The union said its members were already under “huge pressures” due to the Covid-19 pandemic.

Usdaw said it continues to call for an industrial strategy for retail, which was “struggling” before the coronavirus emergency and a tripartite recovery plan involving government, retailers and the union.

Paddy Lillis, Usdaw general secretary, said: “We appreciate the desire to help the retail sector, but the proposal to undo a long-held and workable compromise on Sunday trading was misguided and overwhelmingly rejected by shopworkers. We welcome reports that the government has rejected the proposal to make shopworkers work longer on Sundays.

“What the retail sector needs now is a tripartite approach of unions, employers and the government sitting down talking about what a retail recovery plan will look like. We have long called for an industrial strategy for retail to help a sector that was already struggling before the coronavirus emergency.”

He added: “The government needs to level the playing field on taxation between online and the high street, as well as enable councils to breathe new life into town centres and make them community hubs.

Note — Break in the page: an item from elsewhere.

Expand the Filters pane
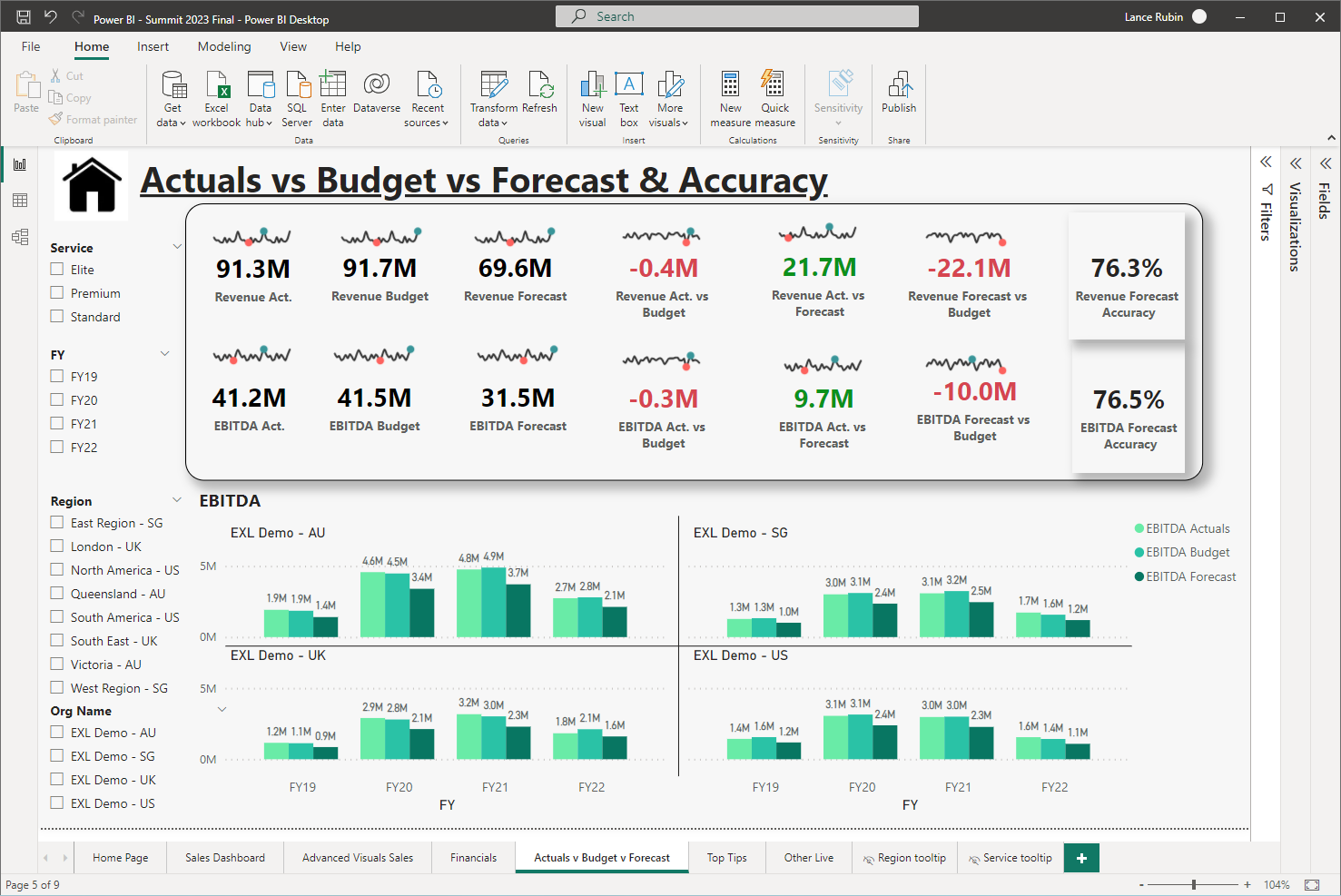 (x=1266, y=162)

“The Sunday Trading Act is a great compromise that has worked well for over 25 years and gives everyone a little bit of what they want. Retailers can trade, customers can shop, staff can work; whilst Sunday remains a special day, different to other days, and shopworkers can spend some time with their family.”

He concluded: “It is good news that a divisive deregulation plan has been put to one side and we can now focus on pulling together to tackle the crisis on our high streets and help save our shops and the jobs of the retail workers who have served their communities tirelessly throughout coronavirus.”

The news comes as 92% of retail staff in England have opposed large shops opening for more than six hours on a Sunday, as the government considers deregulating Sunday trading.

According to a survey by shopworkers trade union Usdaw, 66% of the 11,000 retail staff said they feel they are pressured to work on Sundays, with 51% wanting fewer hours on Sundays and only 3% wanting more.